INSTRUCTIONS FOR THE TASK
Which lines in the records below include the word "username"? Report each of them in full.

◇ ◇ ◇ ◇ ◇

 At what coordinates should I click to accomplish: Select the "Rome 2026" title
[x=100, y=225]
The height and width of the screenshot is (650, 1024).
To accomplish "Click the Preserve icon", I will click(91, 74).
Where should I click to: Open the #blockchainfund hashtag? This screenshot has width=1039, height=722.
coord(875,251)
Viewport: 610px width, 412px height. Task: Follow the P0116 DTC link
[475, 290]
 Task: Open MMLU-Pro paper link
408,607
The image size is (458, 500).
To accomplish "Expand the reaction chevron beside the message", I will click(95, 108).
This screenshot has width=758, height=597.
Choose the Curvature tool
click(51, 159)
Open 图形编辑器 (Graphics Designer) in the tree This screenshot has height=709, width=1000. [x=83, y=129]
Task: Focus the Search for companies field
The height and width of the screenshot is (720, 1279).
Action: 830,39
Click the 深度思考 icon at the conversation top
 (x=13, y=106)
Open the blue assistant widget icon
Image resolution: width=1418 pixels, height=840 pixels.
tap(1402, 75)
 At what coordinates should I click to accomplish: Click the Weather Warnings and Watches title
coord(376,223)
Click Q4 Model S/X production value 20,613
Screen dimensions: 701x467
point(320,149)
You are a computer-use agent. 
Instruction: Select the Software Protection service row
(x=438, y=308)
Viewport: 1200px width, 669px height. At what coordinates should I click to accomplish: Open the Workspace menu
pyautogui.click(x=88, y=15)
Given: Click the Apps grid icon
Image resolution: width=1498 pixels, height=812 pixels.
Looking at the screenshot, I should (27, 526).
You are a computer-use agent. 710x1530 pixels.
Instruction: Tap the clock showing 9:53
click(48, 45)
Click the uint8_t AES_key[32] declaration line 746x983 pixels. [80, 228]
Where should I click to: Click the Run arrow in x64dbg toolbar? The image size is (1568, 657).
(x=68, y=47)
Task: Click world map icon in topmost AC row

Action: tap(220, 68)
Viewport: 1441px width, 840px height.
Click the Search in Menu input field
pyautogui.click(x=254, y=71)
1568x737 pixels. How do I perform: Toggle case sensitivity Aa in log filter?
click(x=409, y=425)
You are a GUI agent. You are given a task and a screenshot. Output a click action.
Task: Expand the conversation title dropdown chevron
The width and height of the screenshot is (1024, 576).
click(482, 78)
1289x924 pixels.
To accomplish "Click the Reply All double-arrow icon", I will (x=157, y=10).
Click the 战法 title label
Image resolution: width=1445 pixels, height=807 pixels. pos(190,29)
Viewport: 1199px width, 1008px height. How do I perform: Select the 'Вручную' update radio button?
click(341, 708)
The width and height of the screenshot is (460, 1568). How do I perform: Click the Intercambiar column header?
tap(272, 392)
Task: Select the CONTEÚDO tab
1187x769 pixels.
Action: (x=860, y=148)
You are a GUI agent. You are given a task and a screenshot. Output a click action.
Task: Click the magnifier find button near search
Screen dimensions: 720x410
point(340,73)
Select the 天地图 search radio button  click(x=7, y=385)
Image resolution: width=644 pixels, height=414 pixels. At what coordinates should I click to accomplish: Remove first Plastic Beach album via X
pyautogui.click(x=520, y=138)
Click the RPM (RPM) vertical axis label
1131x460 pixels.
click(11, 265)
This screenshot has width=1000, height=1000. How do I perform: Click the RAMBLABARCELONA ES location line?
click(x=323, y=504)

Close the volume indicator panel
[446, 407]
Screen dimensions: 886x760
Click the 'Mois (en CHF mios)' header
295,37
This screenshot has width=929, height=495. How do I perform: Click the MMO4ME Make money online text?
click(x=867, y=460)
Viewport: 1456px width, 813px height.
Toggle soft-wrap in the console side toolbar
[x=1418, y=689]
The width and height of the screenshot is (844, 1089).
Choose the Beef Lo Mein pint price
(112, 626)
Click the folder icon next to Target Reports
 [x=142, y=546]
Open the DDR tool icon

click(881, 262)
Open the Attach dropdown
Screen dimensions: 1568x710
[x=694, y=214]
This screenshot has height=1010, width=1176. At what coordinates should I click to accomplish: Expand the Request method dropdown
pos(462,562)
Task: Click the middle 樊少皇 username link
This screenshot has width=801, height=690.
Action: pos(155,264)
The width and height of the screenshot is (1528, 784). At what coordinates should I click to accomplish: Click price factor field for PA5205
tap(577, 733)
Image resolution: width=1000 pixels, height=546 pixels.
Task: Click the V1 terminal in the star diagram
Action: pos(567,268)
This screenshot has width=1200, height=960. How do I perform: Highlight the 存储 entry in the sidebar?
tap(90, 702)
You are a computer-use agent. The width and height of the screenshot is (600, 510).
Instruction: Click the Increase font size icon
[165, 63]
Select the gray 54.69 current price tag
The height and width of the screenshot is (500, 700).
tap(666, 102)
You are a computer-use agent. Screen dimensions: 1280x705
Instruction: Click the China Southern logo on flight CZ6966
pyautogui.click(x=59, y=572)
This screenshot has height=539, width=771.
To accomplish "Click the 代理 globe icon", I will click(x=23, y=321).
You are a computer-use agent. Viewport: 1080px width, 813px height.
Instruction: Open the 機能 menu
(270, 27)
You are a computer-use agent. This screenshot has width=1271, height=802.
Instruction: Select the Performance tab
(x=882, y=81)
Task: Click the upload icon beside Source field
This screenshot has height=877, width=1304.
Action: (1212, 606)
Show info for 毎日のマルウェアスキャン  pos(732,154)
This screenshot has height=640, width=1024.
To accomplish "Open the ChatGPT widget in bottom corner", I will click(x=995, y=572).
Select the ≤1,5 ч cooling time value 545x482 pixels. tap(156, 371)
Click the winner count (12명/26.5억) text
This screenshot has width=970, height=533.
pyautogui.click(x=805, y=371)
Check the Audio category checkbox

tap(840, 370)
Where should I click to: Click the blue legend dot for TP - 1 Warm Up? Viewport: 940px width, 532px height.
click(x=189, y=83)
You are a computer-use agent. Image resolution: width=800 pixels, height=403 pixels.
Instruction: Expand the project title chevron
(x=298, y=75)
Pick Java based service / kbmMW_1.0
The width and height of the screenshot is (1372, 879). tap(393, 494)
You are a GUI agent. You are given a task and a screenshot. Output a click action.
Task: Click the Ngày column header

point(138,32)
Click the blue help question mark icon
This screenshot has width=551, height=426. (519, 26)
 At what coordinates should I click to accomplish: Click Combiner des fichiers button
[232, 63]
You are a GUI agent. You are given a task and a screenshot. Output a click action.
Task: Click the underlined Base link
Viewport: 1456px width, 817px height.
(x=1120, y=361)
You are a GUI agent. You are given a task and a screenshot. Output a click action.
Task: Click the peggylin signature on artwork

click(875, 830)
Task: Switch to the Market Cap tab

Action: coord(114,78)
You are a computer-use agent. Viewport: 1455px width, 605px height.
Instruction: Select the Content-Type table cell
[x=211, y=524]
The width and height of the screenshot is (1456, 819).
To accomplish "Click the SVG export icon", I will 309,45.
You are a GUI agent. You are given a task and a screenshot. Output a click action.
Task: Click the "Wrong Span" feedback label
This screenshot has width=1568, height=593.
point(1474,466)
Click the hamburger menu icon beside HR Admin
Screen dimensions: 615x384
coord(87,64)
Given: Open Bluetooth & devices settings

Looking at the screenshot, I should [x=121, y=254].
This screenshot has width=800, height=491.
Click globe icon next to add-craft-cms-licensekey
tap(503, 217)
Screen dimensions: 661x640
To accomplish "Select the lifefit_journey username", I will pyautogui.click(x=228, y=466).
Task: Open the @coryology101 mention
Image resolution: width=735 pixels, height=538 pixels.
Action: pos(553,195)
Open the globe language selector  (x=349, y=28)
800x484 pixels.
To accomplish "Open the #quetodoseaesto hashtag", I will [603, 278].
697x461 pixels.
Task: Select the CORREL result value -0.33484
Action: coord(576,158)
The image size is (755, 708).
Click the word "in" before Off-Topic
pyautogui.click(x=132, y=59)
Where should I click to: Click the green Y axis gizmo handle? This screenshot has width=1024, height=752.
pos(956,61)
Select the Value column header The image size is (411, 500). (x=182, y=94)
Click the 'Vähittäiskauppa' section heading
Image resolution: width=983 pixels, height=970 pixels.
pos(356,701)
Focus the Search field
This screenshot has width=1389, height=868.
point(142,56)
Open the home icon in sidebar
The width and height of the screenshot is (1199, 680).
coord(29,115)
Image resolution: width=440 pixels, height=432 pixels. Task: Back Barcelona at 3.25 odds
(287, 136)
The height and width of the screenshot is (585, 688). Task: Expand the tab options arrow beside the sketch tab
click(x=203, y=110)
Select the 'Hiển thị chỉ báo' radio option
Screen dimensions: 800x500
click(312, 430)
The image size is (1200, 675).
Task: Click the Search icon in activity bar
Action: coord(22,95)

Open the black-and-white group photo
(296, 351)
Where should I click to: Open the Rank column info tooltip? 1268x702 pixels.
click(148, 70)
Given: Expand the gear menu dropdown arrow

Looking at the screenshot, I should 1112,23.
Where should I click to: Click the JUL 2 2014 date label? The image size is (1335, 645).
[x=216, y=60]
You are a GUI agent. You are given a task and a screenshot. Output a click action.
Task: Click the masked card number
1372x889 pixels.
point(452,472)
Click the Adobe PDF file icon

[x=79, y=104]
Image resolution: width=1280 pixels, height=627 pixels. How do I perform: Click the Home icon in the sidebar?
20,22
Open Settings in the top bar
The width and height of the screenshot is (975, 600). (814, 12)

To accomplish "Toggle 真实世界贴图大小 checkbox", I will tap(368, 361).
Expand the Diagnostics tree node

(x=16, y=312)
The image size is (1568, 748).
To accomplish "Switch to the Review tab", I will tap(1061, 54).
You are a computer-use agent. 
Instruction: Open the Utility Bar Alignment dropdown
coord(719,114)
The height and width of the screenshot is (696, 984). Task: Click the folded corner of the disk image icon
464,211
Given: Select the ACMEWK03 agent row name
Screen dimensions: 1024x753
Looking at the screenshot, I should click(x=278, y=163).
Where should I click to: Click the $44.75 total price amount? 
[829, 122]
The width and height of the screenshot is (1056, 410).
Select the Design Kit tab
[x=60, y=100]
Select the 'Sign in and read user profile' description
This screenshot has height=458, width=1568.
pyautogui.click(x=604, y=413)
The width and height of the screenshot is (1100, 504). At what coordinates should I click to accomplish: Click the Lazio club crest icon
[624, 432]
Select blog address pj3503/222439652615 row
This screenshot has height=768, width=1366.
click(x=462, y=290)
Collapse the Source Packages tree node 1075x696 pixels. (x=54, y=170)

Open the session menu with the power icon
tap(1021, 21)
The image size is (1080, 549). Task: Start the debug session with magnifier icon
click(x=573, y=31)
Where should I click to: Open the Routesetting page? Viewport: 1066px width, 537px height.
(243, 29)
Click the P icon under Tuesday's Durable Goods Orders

◇ ◇ ◇ ◇ ◇

RESPONSE BOX
Task: Click the middle 樊少皇 username link
To accomplish "Select the lifefit_journey username", I will pyautogui.click(x=228, y=466).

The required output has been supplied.